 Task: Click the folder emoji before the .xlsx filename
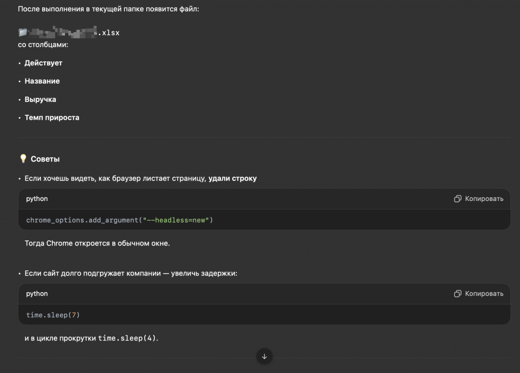coord(22,32)
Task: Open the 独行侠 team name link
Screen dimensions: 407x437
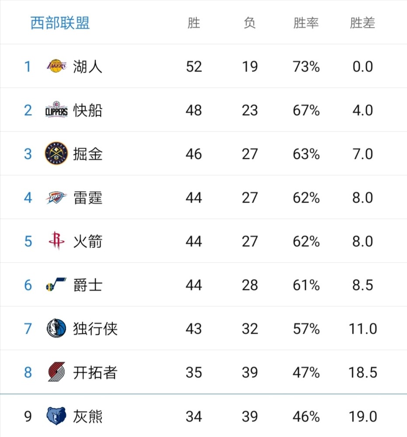Action: (x=95, y=329)
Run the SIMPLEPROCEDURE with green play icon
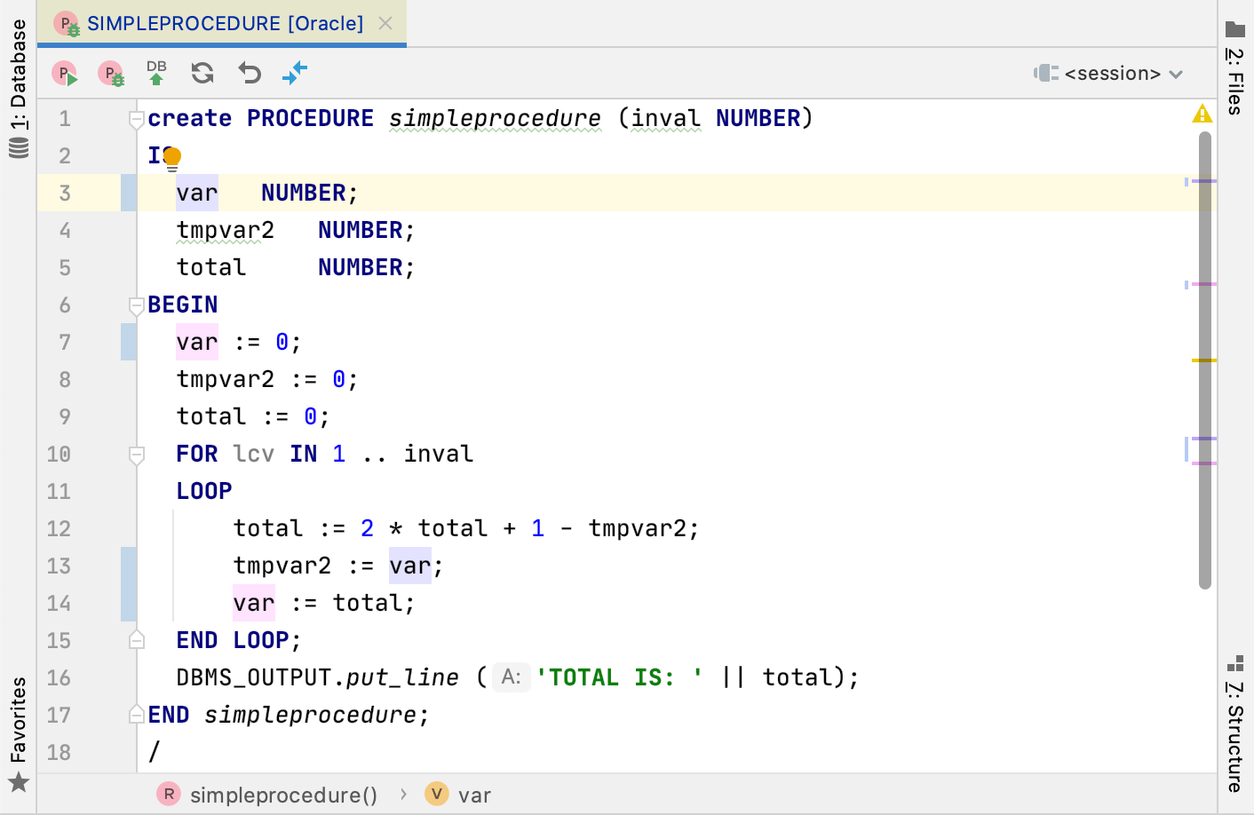This screenshot has height=815, width=1254. [65, 73]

- Your assignment
With the pictures left out, return each entry exactly as written.

- Your response
 Task: Click the folder emoji before the .xlsx filename
coord(22,32)
Task: Open the 独行侠 team name link
Screen dimensions: 407x437
Action: (x=95, y=329)
Run the SIMPLEPROCEDURE with green play icon
This screenshot has height=815, width=1254. [65, 73]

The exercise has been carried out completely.